One of the difficulties for the individual is to know when to use which decision-making process. Buying a house we should rely on feel (too many variables but a well known problem). Buying a corkscrew we should rely on logic (ease of use, look, price, perhaps being the variables you might use). From a societal point of view, when we move from a stable environment to one in which the problems we face are predominantly new, how do we change our organisational forms in a timely way?

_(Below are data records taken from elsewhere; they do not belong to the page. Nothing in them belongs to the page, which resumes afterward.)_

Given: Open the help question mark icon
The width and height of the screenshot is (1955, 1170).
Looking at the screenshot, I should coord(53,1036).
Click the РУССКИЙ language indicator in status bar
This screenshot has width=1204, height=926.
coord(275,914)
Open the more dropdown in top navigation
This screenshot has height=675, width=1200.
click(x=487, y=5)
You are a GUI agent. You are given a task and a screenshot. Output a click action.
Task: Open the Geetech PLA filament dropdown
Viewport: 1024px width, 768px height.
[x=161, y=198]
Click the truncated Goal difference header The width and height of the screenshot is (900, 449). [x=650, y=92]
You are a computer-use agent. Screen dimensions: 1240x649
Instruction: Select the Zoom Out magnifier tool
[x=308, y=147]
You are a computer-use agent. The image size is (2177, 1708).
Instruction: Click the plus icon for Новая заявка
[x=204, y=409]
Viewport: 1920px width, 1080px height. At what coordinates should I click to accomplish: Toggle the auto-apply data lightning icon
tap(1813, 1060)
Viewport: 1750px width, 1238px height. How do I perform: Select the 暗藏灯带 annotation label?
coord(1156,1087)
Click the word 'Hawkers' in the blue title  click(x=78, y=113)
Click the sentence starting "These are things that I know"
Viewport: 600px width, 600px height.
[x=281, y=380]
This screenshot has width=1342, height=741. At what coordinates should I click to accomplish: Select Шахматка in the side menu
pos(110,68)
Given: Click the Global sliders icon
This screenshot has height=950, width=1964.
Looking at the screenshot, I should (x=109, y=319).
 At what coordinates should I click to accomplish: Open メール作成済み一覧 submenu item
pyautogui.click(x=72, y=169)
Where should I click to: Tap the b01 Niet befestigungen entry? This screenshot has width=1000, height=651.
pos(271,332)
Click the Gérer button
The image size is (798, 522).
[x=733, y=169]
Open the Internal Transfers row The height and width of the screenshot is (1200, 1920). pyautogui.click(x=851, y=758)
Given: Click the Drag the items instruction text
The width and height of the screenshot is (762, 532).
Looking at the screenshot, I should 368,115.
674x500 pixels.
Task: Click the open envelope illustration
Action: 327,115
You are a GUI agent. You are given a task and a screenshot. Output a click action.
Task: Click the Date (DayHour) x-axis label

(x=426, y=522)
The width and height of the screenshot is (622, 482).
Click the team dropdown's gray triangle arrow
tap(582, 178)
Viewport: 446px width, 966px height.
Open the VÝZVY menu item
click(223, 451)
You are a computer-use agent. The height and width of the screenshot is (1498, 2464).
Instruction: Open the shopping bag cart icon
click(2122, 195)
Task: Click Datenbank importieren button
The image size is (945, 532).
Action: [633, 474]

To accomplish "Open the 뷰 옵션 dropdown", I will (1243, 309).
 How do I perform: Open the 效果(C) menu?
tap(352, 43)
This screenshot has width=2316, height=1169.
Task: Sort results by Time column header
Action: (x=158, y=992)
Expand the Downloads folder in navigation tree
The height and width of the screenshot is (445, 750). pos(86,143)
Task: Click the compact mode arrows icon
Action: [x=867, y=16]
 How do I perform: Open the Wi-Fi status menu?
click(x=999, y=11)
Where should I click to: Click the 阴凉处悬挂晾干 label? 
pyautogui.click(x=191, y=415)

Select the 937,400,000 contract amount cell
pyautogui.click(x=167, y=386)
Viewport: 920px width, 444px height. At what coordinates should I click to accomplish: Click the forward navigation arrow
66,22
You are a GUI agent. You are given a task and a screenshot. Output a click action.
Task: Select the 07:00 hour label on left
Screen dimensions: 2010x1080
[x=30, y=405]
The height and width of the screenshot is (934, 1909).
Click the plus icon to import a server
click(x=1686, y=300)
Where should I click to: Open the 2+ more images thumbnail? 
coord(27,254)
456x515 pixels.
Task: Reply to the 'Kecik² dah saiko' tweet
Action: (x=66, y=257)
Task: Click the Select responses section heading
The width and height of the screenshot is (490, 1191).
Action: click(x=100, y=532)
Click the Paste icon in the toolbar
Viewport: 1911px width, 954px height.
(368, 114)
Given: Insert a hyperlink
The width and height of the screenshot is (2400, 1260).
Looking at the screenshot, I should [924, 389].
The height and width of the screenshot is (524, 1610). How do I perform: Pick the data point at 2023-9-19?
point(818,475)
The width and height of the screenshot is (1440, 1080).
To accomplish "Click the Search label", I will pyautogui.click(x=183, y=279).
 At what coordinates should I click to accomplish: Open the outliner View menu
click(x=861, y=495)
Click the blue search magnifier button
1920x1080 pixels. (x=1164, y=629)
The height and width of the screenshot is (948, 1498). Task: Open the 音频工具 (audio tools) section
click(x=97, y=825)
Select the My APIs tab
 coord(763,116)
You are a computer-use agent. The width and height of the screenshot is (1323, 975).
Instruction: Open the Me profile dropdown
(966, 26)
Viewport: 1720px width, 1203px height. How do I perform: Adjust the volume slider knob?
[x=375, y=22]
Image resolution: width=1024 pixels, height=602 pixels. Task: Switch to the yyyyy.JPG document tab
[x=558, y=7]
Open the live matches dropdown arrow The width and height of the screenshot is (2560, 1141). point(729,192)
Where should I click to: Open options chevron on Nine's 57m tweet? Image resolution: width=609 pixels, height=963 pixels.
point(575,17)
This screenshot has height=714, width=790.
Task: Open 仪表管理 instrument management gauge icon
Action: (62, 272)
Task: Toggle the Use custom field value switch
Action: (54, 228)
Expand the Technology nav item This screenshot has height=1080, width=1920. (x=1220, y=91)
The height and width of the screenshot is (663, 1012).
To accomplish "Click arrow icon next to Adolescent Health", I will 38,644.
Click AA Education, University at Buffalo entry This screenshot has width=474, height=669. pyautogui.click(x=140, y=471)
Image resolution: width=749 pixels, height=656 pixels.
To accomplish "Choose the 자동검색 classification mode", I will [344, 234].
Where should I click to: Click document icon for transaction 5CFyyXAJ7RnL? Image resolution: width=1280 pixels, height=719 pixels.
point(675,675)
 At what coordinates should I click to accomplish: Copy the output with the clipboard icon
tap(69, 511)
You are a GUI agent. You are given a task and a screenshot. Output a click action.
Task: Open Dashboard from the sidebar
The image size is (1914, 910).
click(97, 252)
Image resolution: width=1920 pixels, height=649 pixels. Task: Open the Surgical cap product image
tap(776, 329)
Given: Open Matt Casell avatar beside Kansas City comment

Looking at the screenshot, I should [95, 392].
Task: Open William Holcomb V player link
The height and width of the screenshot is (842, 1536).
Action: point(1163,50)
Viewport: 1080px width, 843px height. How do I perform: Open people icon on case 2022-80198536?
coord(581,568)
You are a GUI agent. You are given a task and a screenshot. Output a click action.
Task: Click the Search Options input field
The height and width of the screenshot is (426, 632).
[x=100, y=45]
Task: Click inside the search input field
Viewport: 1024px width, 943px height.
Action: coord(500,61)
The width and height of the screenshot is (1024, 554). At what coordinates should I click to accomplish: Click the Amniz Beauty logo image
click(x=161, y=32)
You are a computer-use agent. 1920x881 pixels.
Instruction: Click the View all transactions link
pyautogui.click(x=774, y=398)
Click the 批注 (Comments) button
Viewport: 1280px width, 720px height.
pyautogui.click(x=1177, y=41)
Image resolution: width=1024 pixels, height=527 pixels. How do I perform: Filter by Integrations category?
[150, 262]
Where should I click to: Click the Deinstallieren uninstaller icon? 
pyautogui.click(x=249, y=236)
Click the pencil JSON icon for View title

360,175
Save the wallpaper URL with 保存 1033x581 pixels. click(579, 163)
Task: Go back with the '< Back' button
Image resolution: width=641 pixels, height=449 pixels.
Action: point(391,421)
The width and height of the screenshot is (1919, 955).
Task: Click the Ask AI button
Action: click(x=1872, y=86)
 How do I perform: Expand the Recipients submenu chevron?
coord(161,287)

As a world we now face issues and problems that we have not faced before: peak oil, aging populations, limits to growth, climate change and rapid technological change. To solve the problems that these issues create we need new organisational forms. These forms ARE struggling to emerge but are being limited by old organisational forms and their embodied decision-making processes trying to maintain the status quo, sometimes harshly. The best decision? Keep on plugging away building the new!